— START —

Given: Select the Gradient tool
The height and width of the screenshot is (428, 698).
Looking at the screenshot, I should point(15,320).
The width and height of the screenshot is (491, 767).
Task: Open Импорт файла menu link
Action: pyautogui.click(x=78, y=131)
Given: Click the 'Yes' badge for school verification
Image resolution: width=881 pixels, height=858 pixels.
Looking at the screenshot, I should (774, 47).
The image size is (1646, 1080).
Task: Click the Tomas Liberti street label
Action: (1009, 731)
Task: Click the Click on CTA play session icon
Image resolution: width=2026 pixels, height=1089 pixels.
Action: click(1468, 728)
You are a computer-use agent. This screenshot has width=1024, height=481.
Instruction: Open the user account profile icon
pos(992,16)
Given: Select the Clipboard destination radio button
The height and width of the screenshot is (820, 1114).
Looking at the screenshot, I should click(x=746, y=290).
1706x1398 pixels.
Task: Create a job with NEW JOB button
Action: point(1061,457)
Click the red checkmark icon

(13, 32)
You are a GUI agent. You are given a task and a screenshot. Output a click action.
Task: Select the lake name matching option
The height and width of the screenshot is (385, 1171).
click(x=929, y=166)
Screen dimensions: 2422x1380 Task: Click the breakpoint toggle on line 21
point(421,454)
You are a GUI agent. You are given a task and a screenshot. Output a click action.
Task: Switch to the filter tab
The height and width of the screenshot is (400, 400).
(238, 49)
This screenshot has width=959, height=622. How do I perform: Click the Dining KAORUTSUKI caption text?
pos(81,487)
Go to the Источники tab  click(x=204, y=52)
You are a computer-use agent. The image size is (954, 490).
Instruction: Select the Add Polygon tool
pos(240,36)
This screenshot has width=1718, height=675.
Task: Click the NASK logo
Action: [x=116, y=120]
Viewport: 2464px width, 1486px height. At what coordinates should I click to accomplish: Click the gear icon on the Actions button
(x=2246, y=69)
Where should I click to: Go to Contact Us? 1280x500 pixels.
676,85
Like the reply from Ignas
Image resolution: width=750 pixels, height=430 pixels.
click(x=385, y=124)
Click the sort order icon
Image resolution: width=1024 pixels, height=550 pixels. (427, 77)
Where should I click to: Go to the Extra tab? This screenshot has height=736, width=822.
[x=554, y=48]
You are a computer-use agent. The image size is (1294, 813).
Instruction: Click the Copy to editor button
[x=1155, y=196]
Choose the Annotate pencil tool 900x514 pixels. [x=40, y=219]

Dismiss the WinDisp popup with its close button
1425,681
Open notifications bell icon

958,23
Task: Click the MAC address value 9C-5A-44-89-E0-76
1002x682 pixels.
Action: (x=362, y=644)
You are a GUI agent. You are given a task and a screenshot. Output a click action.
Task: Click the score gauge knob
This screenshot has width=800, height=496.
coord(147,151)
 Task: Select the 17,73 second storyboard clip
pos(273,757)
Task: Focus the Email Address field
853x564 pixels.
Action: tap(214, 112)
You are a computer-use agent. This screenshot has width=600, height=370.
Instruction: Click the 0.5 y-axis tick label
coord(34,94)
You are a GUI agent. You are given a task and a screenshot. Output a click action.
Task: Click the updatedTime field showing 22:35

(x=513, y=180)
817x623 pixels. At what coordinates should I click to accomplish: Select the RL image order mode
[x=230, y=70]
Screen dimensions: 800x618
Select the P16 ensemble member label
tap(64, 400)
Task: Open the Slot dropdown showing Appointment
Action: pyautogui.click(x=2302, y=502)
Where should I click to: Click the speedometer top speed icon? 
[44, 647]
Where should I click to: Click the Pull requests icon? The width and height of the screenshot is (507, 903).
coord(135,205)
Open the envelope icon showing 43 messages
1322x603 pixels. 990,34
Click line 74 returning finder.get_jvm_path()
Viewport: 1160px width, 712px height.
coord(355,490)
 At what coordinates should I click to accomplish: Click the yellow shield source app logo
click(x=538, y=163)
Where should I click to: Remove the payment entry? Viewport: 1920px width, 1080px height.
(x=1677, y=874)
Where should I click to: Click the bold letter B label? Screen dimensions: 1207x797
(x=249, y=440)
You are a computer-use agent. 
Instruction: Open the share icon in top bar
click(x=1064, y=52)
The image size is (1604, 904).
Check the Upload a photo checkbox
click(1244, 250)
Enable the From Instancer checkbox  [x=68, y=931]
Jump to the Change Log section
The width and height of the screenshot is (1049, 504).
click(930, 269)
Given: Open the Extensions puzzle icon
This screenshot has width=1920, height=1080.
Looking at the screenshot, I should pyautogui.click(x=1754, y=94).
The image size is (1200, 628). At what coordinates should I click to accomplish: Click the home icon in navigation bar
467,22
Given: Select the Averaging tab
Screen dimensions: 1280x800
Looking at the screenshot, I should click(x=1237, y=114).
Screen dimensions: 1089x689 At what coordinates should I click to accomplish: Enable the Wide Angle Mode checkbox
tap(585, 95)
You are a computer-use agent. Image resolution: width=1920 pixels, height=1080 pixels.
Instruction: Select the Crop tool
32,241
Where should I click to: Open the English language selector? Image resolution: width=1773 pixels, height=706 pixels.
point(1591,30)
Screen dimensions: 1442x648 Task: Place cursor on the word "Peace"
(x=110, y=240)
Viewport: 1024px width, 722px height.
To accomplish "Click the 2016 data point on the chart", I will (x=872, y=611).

— END —

* Exercise prompt
Select and reproduce each line of the records above that contains the word "accomplish".

* Output
Viewport: 2464px width, 1486px height. At what coordinates should I click to accomplish: Click the gear icon on the Actions button
817x623 pixels. At what coordinates should I click to accomplish: Select the RL image order mode
 At what coordinates should I click to accomplish: Click the yellow shield source app logo
The image size is (1200, 628). At what coordinates should I click to accomplish: Click the home icon in navigation bar
Screen dimensions: 1089x689 At what coordinates should I click to accomplish: Enable the Wide Angle Mode checkbox
To accomplish "Click the 2016 data point on the chart", I will (x=872, y=611).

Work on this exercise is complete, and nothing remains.